• [What needs to be done]:
Render the items from the line containing "Image resolution: width=1427" down to the line containing "Action: [x=607, y=660]" as a Markdown table with the columns Row and Text, omitting blank lines. Leave the pictures out of the table.

• [Data shown]:
= = = =
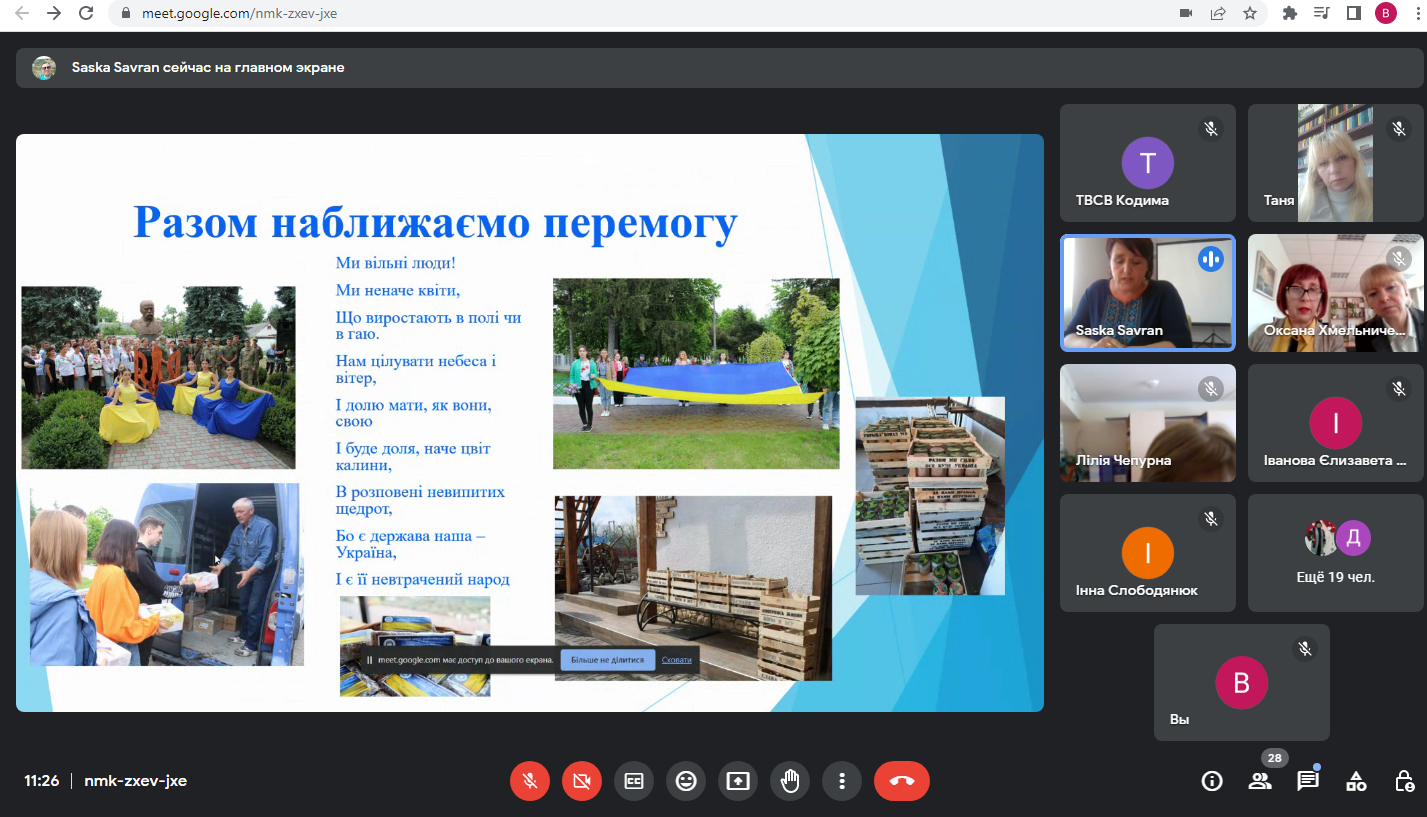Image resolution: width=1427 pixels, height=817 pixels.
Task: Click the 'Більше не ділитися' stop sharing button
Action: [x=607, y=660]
= = = =
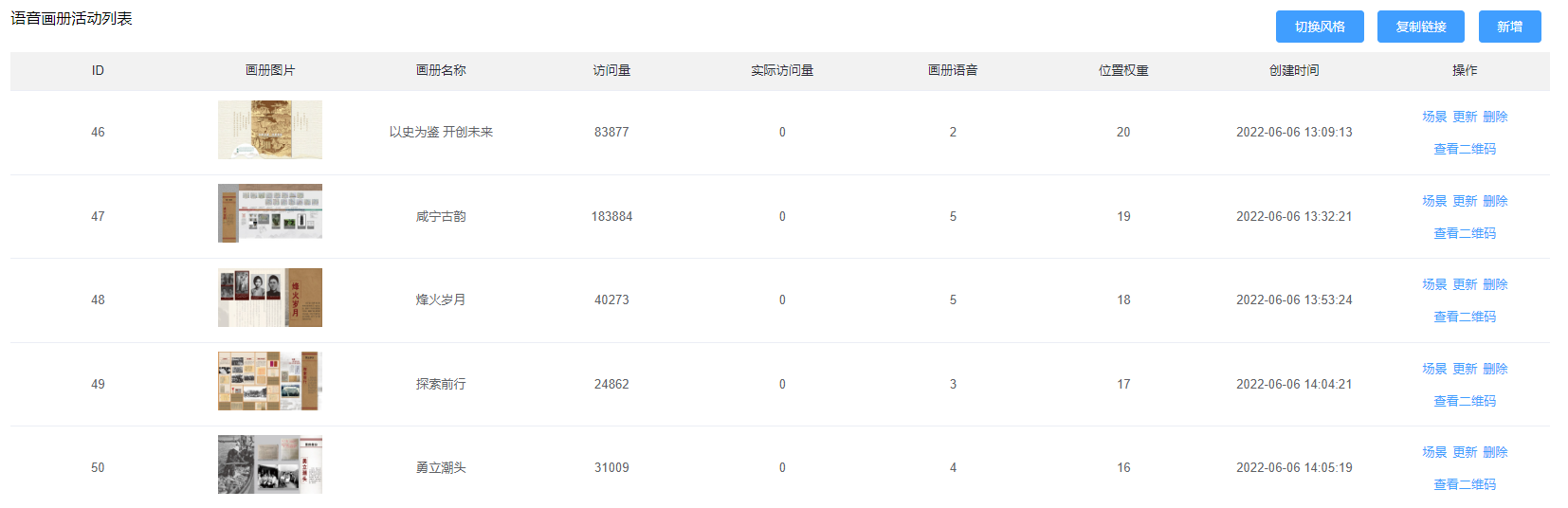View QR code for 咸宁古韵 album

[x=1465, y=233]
= = = =
• [Answer below]:
| Row | Text |
|---|---|
| 1 | Image resolution: width=1427 pixels, height=817 pixels. |
| 2 | Task: Click the 'Більше не ділитися' stop sharing button |
| 3 | Action: [x=607, y=660] |